This is a tale about extreme racism and the two Americas which continue to be a reality in the 21st century. It’s about Black Lives Matter and other groups like the ones protesting today across the nation against our government’s failure to keep our people safe. And it’s about January 6 when a mob attempted to overthrow our government after Donald Trump ordered them to direct their hatred towards his own government and violently overthrow our democratic process happening inside the Capitol.
The difference between Lafayette Park and the January 6 insurrection is in the minds of our nation’s people.
For example, every time a Black Lives Matter protest is organized to denounce injustice, right-wing politicians and Fox News call these peaceful protests, protected by the first amendment, “violent riots.” When the Proud Boys, Oath Keepers or other Neo-Nazi hate group holds a march the same politicians and fake journalists call it “free speech.”
On June 1, 2020, a crowd gathered in Lafayette Park, just outside the White House to protest Trump’s fascist policies. His ego was crushed, and he was unable to accept criticism from the people he was elected to serve. Hastily, he organized a group consisting of some of his White House staff, family members, the Chairman of the Joint Chiefs of Staff, Mark Milley, and a number of our nation’s military. The gates to the White House were opened, and Trump and his entourage began a march to St. John’s Episcopal Church. Led by the military, the peaceful protestors in the park were dispersed with the use of tear gas and rubber bullets. The purpose? Trump wanted a photo op in front of the church. This violent violation of first amendment rights was pure fascism. No one on the right denounced Trump’s selfish and un-presidential action.
January 6 was organized weeks prior to the event. It was never intended to be a protest, its purpose was always to overthrow the government of the United States. It was violent and the leaders were Trump, and the leaders of the Proud Boys and the Oath Keepers, both white supremacist groups. Trump supporters and Fox News are attempting to call it a “normal protest,” and claiming that the violence was incited by the Capitol Police.
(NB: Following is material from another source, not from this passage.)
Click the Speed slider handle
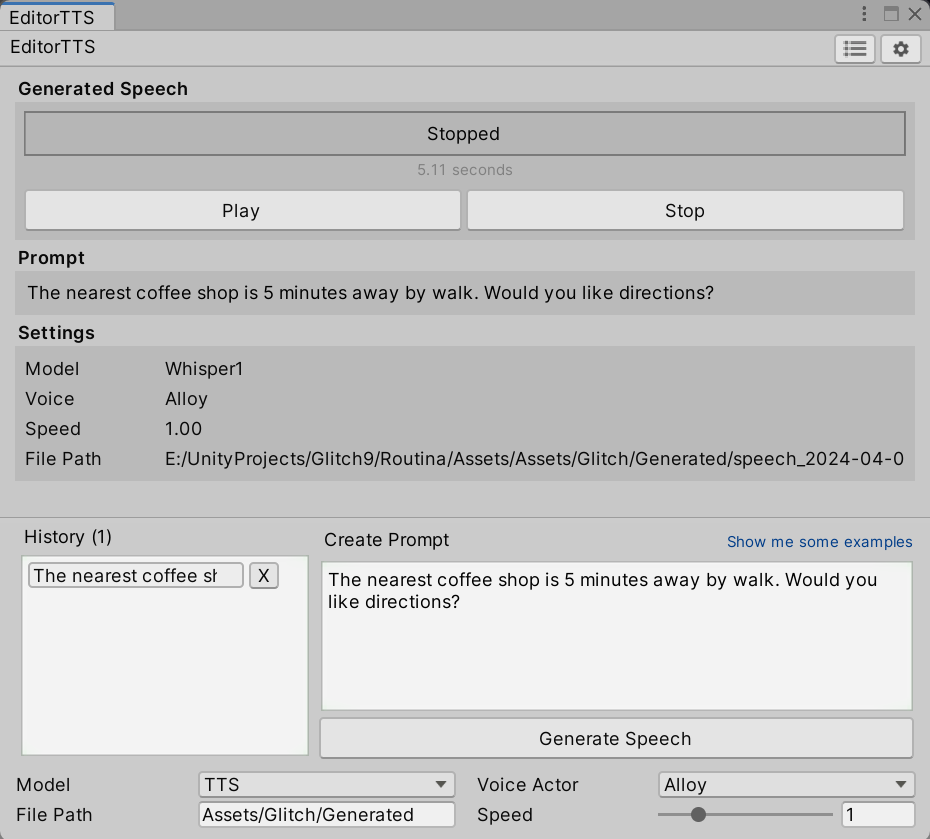Viewport: 930px width, 839px height. [698, 815]
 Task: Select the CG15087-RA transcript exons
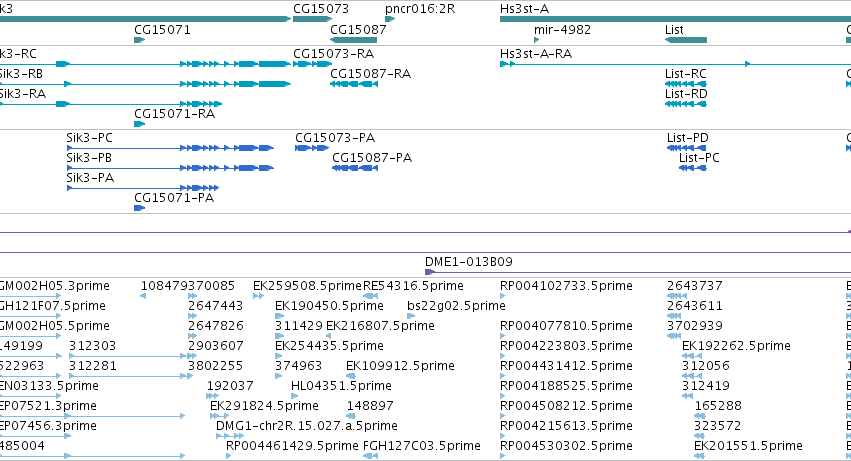tap(353, 84)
Just a normal protest whose participants wanted to hang the vice-president of the United States because a spoiled, fat, rich man-child didn’t get his way.
I have, and always will, call January 6, 2021 “the darkest day in American history,” when the 45th president of the United States committed treason and attempted to overthrow his own democratic government.
I grew up in an area of West Los Angeles where I enjoyed “white privilege.” However, at age 16, I left Catholic school and attended Venice High School, which was a public school. It was racially mixed, and for the first time, I had friends who were of Asian descent, Hispanic, and Black.
From my black friends, I learned that in fact there were two Americas: one for Blacks and one for Whites. Nothing reveals this more than the way real Americans and white supremacists view peaceful protests and violence with the intention of destroying the United States of America.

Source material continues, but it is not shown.